### Problem description
Within the records below, find each line that holds the string "mode", then copy it.

· · · · · · ·

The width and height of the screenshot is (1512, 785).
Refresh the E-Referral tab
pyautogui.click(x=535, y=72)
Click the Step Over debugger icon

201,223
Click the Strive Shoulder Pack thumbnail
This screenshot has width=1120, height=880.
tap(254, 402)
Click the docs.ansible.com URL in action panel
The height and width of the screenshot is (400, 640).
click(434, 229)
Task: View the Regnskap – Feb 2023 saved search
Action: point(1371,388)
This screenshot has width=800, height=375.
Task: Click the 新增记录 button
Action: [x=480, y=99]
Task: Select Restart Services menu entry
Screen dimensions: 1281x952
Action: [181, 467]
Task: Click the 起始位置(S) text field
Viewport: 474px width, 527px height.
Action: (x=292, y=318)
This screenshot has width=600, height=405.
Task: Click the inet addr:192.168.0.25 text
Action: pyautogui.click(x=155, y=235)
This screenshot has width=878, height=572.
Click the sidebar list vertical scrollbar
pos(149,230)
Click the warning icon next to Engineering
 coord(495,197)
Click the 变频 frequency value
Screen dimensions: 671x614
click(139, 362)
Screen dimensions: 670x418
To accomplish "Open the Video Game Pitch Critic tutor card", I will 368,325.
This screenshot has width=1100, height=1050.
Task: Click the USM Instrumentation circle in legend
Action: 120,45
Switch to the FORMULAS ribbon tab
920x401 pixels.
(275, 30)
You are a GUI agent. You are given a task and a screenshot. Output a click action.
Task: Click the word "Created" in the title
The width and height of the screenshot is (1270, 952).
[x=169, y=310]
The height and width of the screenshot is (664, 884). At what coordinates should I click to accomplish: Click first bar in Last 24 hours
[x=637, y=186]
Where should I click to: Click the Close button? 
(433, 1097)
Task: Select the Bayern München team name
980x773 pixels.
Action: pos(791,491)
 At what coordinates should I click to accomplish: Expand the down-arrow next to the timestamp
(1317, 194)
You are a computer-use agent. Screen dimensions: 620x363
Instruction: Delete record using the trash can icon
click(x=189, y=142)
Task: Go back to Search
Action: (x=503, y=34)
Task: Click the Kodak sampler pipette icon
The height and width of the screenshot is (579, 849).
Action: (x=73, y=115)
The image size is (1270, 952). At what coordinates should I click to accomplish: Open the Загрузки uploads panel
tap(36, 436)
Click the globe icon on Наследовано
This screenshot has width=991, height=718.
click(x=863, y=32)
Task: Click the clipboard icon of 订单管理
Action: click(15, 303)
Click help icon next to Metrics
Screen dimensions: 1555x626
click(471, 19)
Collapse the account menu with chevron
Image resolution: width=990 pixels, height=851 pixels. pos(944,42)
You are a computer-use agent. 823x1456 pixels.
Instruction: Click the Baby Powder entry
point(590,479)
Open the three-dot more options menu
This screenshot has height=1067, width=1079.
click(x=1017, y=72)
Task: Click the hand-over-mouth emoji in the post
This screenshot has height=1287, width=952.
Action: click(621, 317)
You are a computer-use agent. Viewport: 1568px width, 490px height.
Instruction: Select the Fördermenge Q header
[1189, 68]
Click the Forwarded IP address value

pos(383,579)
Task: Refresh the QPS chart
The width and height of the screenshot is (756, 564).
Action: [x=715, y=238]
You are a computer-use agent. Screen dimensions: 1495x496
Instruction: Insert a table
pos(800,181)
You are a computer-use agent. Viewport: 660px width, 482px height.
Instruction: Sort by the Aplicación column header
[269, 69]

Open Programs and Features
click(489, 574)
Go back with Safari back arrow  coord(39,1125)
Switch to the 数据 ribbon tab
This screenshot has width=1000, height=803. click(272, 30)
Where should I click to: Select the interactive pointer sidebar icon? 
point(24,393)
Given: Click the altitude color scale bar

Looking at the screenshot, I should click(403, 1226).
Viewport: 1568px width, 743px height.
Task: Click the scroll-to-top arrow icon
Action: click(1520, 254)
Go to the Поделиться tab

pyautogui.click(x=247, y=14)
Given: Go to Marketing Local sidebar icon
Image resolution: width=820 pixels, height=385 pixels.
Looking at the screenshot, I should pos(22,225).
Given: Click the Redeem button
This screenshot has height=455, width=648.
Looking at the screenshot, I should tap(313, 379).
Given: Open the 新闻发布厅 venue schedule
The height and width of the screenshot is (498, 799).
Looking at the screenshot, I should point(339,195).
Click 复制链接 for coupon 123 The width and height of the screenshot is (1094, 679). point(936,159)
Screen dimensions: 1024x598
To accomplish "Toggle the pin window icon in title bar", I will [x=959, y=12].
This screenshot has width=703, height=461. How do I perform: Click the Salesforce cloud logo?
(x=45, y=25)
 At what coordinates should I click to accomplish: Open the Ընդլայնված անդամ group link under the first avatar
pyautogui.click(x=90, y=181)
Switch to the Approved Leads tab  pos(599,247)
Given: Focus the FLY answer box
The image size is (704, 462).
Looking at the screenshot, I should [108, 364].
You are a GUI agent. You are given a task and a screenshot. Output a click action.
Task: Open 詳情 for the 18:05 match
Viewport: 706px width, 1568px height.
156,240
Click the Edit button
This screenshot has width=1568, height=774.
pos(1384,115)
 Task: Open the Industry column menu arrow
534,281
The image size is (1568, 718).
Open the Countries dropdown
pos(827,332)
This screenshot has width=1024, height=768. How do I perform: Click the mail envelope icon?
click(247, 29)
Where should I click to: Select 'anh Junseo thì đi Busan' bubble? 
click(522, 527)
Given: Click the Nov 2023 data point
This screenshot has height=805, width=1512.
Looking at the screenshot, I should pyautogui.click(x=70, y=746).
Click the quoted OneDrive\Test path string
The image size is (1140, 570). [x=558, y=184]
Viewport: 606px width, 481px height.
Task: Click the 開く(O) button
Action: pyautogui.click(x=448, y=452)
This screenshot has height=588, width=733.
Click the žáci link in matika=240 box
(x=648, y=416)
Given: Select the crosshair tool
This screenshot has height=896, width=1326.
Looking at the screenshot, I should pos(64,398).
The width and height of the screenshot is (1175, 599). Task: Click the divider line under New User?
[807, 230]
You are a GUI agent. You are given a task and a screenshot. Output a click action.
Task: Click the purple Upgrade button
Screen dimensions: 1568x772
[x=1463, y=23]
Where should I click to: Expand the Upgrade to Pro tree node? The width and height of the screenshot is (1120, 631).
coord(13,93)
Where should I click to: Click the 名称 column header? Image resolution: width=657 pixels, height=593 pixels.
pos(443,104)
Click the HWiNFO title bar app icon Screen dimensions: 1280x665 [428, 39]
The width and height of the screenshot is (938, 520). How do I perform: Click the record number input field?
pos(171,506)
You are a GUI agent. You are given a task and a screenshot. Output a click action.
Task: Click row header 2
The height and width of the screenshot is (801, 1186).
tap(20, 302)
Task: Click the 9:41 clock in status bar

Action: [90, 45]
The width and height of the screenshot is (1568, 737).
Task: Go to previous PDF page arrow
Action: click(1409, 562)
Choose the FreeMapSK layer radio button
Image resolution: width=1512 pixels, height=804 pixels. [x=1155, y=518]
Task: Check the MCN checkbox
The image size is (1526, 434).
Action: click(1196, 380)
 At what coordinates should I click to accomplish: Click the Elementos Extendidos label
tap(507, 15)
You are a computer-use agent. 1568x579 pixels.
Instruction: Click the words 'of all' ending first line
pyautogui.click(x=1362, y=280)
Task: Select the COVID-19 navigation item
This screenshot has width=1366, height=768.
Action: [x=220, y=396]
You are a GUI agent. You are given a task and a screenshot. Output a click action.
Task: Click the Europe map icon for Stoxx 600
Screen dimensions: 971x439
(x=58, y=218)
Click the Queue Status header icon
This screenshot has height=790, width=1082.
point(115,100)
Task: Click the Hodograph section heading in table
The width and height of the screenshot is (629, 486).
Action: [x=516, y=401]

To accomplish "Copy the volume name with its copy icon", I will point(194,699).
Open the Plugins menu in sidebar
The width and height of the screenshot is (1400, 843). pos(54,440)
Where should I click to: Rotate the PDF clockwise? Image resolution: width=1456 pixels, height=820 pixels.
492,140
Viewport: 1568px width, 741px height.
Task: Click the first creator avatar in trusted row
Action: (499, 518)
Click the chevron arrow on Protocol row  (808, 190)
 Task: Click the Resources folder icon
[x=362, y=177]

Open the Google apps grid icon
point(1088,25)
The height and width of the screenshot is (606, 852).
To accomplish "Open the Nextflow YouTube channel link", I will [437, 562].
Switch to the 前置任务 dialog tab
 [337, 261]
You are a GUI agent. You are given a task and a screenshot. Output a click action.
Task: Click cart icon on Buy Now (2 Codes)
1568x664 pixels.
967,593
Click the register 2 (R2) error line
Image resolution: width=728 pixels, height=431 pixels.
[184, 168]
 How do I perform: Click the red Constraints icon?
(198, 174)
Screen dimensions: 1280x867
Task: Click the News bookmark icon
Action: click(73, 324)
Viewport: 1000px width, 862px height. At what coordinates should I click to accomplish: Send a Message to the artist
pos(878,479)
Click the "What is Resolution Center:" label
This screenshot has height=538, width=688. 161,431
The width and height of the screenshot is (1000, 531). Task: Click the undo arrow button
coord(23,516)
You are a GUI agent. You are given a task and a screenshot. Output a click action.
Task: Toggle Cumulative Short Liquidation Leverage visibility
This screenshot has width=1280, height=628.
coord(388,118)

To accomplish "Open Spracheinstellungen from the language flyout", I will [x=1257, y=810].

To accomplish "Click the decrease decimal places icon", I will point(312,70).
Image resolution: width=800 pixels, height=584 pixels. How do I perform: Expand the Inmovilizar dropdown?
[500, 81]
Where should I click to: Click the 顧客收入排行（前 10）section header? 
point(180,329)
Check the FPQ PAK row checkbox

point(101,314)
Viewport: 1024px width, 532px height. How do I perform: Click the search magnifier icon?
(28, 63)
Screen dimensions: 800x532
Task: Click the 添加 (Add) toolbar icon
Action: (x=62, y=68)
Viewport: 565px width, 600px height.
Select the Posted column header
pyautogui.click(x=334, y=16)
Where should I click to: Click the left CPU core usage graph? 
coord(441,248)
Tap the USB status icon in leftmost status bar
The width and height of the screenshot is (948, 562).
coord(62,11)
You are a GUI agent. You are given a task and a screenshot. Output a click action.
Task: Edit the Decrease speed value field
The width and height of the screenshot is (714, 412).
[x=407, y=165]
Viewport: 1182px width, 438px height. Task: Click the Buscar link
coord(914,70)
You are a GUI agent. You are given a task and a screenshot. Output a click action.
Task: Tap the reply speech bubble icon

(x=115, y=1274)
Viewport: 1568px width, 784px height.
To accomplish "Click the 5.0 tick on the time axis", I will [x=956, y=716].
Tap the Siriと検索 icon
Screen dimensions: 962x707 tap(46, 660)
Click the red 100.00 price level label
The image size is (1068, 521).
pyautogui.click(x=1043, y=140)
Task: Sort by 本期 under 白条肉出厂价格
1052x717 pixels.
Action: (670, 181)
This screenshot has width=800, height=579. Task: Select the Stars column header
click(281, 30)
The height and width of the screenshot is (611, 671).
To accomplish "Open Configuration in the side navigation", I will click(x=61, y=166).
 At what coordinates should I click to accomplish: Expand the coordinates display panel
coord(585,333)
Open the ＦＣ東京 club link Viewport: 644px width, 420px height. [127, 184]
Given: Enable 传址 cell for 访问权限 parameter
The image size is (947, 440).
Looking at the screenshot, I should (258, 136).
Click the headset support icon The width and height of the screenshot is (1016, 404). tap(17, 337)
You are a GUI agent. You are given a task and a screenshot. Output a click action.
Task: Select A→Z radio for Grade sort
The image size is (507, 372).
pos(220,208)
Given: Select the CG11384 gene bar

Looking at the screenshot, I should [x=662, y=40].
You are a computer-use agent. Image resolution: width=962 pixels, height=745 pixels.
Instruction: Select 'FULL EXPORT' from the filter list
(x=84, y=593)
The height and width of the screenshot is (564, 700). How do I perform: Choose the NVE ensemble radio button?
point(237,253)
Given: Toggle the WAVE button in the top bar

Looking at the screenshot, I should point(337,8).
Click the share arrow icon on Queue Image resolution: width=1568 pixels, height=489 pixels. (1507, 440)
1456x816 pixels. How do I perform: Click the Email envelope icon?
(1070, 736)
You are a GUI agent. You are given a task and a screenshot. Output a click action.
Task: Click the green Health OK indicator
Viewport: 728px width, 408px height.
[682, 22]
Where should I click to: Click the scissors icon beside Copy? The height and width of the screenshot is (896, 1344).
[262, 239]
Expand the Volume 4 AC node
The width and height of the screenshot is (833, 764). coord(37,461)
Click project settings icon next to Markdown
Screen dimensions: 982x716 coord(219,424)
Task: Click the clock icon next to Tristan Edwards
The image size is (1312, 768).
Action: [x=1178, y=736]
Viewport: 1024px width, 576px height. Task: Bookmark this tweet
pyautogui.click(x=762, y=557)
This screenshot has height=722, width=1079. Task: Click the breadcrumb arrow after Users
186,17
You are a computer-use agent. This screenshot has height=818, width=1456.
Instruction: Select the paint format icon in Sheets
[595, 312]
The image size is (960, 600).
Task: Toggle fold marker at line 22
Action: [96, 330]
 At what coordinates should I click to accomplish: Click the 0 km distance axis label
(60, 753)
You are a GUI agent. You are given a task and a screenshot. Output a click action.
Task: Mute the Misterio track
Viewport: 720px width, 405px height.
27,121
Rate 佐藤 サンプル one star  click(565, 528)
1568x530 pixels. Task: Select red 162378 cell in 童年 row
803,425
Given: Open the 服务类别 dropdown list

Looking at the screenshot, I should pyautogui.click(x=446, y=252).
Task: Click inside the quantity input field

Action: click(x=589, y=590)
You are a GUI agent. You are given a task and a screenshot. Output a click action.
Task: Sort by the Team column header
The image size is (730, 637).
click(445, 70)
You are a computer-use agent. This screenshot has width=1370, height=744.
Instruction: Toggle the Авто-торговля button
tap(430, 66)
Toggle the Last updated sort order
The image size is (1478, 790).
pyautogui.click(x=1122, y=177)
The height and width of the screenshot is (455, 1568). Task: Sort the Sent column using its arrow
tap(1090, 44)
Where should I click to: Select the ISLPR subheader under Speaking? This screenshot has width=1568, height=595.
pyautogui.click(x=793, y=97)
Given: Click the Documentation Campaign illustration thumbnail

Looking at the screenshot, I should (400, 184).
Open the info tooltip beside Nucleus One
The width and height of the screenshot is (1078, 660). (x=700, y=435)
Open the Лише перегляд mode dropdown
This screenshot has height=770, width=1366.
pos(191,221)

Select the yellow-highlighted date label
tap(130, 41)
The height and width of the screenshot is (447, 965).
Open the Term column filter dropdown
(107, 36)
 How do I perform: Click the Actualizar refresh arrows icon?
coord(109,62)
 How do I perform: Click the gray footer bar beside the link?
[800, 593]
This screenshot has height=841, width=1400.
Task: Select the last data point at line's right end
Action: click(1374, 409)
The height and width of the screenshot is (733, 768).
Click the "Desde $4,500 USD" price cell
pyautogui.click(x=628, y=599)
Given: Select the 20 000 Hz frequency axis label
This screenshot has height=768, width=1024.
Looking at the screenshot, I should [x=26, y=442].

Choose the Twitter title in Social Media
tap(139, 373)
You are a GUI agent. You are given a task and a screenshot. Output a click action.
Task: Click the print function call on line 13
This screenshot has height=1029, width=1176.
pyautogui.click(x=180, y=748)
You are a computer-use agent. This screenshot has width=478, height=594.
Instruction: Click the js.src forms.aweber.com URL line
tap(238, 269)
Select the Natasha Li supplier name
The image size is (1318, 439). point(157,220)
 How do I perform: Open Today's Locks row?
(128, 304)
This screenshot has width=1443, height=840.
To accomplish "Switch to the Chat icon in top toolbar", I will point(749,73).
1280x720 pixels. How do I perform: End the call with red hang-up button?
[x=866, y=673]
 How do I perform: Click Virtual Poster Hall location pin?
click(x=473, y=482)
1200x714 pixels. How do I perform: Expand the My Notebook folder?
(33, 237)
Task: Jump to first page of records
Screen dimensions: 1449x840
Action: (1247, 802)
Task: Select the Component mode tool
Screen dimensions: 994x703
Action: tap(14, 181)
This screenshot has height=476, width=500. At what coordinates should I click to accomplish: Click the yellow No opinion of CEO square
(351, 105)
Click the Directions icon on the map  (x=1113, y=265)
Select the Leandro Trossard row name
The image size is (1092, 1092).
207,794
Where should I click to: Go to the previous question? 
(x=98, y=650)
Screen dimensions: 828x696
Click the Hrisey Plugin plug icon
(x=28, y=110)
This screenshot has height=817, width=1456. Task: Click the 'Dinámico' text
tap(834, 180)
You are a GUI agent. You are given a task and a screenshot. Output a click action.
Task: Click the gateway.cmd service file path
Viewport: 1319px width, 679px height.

· · · · · · ·

### The completed task
Open the Лише перегляд mode dropdown
Task: Select the Component mode tool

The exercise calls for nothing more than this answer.